In 2003, the Latin-American troupe Culture Clash presented Chavez Ravine, a mixture of history, comedy, and outrage, at the Mark Taper Forum. Now the group has, in its own words, "remixed, relived, reloaded" its sociopolitical piece, this time at the more intimate Kirk Douglas Theatre.
In the 1940s, as Hispanic sons returned home from World War II, a small low-income housing community just north of downtown Los Angeles became a target for political maneuvering. Beginning as a "best intentions" dream to reestablish the neighborhood with more stable homes and apartments, the community became pawns for the elite, who used Communism-baiting fearmongering to uproot home owners and steal the land for a new baseball stadium for the Brooklyn Dodgers.
Chavez Ravine employs popular Hispanic theater styles and original music along with cast members in multiple roles, including men in drag, and the skits are occasionally outrageously funny. The Culture Clash smartly gives the story context by starting it in 1981, when the newly drafted Mexican pitcher Fernando Valenzuela opened the '81 Dodgers season by shutting out the Houston Astros. From there, ghosts of the past educate Valenzuela on the history haunting the field. The story takes its time introducing characters, like Maria (Sabina Zuniga Varela), the young Marxist who rallies the unions, hoping to save her community, and Frank Wilkinson (Richard Montoya), the site manager of the City Housing Authority whose ambition to refurbish Chavez Ravine brings about both his and the neighborhood's downfall.
Unfortunately, for such a powerful subject, the presentation is lightweight, and much of the humor comprises lowbrow jokes in the style that TV audiences will recognize from The Simpsons with Bumblebee Man or of the telenovelas spoofed on Arrested Development. Director Lisa Peterson allows the cast's cartoonish performances to distance the audience from the inequity being portrayed. The tone is schizophrenic, including clashing styles like soap-opera histrionics and anachronistic 1930s screwball comedy. Humor can be as potent as drama, but here, the comedy deflates the tale when it should be punctuating it.

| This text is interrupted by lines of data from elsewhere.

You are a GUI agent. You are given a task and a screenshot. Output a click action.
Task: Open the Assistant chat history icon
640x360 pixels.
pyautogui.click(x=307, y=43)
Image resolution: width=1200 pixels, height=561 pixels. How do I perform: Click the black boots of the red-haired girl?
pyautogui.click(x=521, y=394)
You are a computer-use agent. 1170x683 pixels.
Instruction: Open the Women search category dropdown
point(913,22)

Despite these issues, the cast is very funny, and though much, if not most, of the dialogue is written, it has an improvisational flow. Montoya's tirade as the Dodger Dog girl (spouted while floating through the air) is a stand-up comedy highlight. Zuniga Varela brings pathos to the spirited but overpowered Maria. Ric Salinas has great moments as the puppet mayor Norris Poulson, sidestepping around the stage like the Warner Bros. cartoon character Michigan J. Frog while allowing his evil ringleaders to greedily fill their pockets on others' blood labors.

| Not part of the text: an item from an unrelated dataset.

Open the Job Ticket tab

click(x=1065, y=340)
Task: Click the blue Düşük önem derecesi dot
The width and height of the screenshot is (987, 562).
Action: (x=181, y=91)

The music and lyrics by Montoya, John Avila and Scott and Randy Rodarte use mariachi-like tunes to transport the audience in this small, close-knit Mexican-American community. The characters interact with the onstage band members.
To set the scene, Jason H. Thompson's projections show the impoverished but loving community before being torn down, the faces of those neighbors protesting their eviction, and the hill as it is now, the popular and populated Dodger Stadium.
The costumes, by Christopher Acebo, feature both authentic Hispanic-American clothing of the ‘40s and ‘50s as well as heightened villainous trench coats for the shady powerbrokers.
Chavez Ravine wants to entertain and inform Los Angelinos of dirty secrets befalling the city. For many who had no idea of what was tragically lost to bring baseball to L.A., it is another smirch in a city filled with noirish corruption. In the end, however, the play is unable to foster outrage or empathy toward a community and a story that deserve both.